Fenway has been called the 10th player of the Boston Red Sox — its single most enduring star. Players and owners come and go, but Fenway remains, familiar and timeless. The right foul line is still marked by Pesky's Pole, the old Citgo sign still shines over the park, and the iconic Green Monster still keeps score in left field.
"Today, when I walk in the park, I don't feel no different at all," says 94-year-old Lou Lucier, a former Red Sox pitcher, and now the oldest living Red Sox player. He can still remember taking the mound for his first Fenway game in 1943.
"Oh, Jesus," he says. "To tell you the truth, it didn't feel too good."
To a pitcher especially, Lucier says, that Green Monster in left field loomed large.

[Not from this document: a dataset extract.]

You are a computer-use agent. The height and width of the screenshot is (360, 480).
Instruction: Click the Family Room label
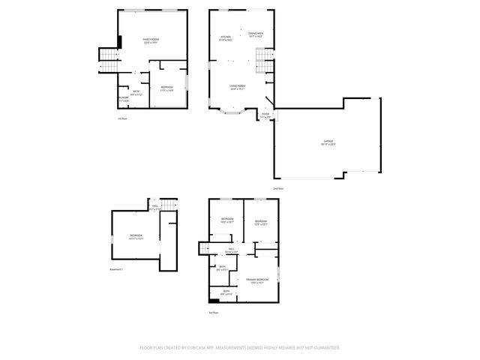tap(152, 40)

"That fence is so damn close, you get on the mound, you turn around, and seems like it's at second base," he says.
Even worse, all the nooks and crevices in the Green Monster, and that funky triangle deep in center field, made Fenway feel like a pinball machine.
"I thought, 'What the heck kind of a baseball park is this?' " Lucier says. "The way the ball bounces off that wall ... Sheeeez."
Today that wall has become one of the most visited tourist attractions in the city of Boston, and new "Monster seats" installed on top of it are so popular you can only get them through an online lottery.